Why is it so surprising that wealthy - and selfish - countries led by the likes of Denmark, Australia and the US are holding a brief for their like-minded brethren, refusing to commit themselves to targets and figures to slowdown global warming? Of their outright rejection of the Kyoto Protocol that was formulated with great thought, based on the principle of common but differentiated responsibility? What happened to the upholding of the polluter-pays-principle that requires those with historical responsibility to make amends in the interests of the common good? Isn't it inhuman to expect that while they remain well fed and uncommitted, poorer countries - who are only now taking the path of poverty alleviation and basic development needs - ought to reduce their energy consumption and infrastructure programmes? Is this not a violation of human rights?
Even as the rich countries wrangle over their right to continue to pollute, they have chosen to forget that the developing world is only asking for help - by way of clean technology transfer and funding for adaptation - to not take the same indiscriminate, environment-unfriendly path the developed world has taken so far. Is that asking for too much? Mary Robinson, former UN Commissioner for Human Rights, delivering a global verdict along with Archbishop Desmond Tutu, says: "International human rights law says that 'in no case may a people be deprived of its means of subsistence'. Yet because of excessive carbon emissions, produced primarily by industrialized countries, millions of the world's poorest people's rights are being violated every day. This is a deep and global injustice."
Could there be any reasonable argument against this stand? With just four days to go before the current UN climate change conference concludes, tensions are running high with no sight of either monetary and technology transfer nor emissions cutback commitments from developed countries despite the UN framework underlining the fundamental principle of equity and justice in all such international negotiations.
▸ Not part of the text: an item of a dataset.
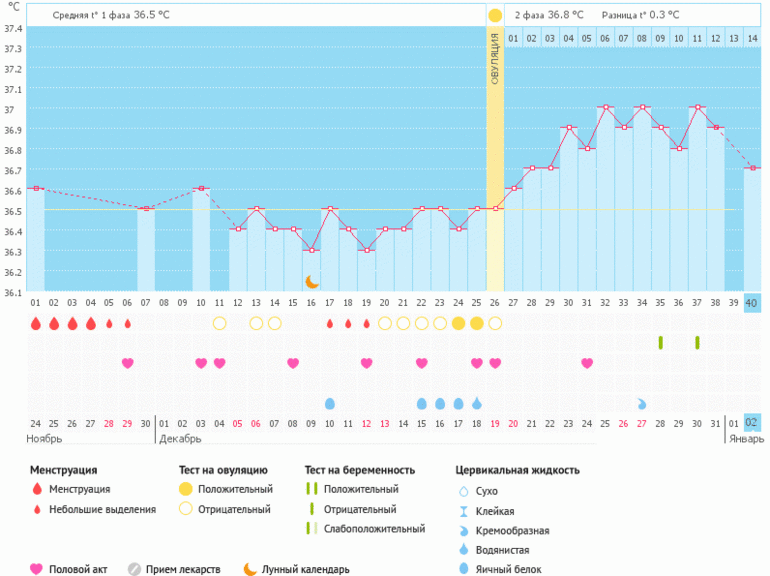The image size is (770, 576).
Task: Select the temperature point on cycle day 01
Action: tap(35, 188)
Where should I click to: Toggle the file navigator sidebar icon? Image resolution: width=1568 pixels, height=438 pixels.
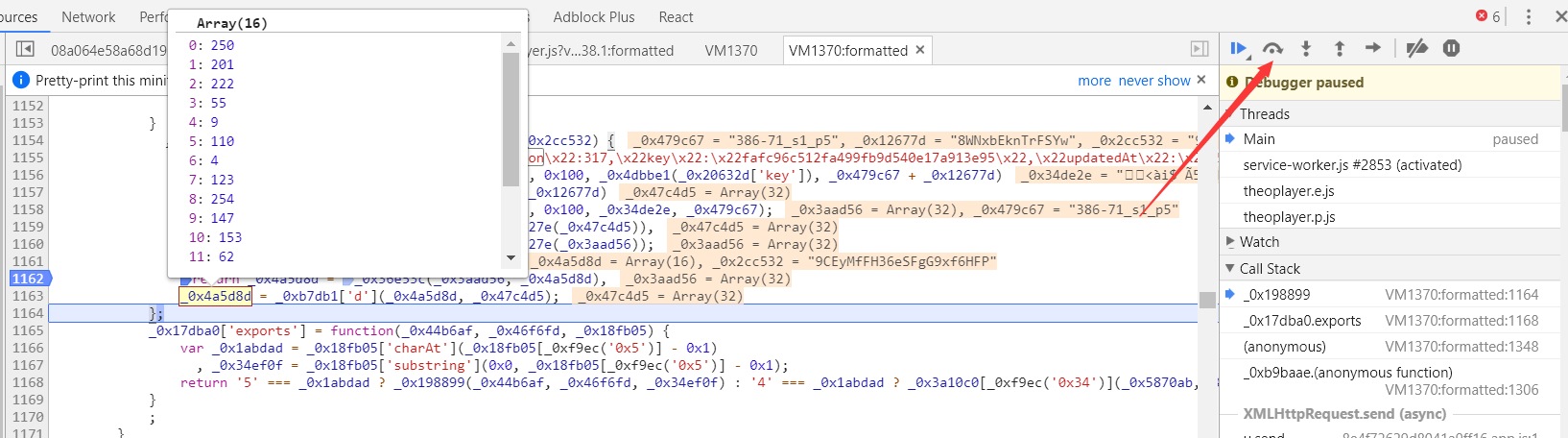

The rich countries are guilty of several human rights violations against millions of people in the developing world, and these include the denial of the right to livelihood, the denial of the right to their homes, the denial of the right to food, shelter and clothing, the denial of the right to employment opportunities, the denial of the right to freedom from disease, denial of the right to preservation of cultures and traditions and in all, the denial of the right to a future free of poverty.
In its March 28 resolution in 2008 the UN Commission on Human Rights declared that climate change "poses an immediate and far-reaching threat to people and communities around the world" and that the link between climate and change and human rights could no longer be ignored. From the International Panel on Climate Change fourth assessment report it is clear that there is scientific evidence that the acceleration in climate change and the ensuing consequences of the increase in the frequency and intensity of floods and droughts, and other what were hitherto seen as "natural" calamities are no longer natural but man-made, on account of the huge volume of greenhouse gases released into the atmosphere with fast-paced industrialization and burning of fossil fuels, mostly by the developed world.
What the UN conference ought to address urgently is how culpable countries can be made to account for their responsibilities with regard to righting human rights violations of people living in vulnerable countries who had little or no part in the creation of the climate change problem in the first instance. If this question remains unanswered, maybe it is time the UN Framework Convention on Climate Change calls it a day, admitting that the entire expensive exercise - that began in 1992 with the Rio summit - has been a dismal failure, contributing to rather than helping to solve the problem that inspired the creation of the framework in the first place.
Sorry delegates, for squashing your plans for your next junket to Mexico City.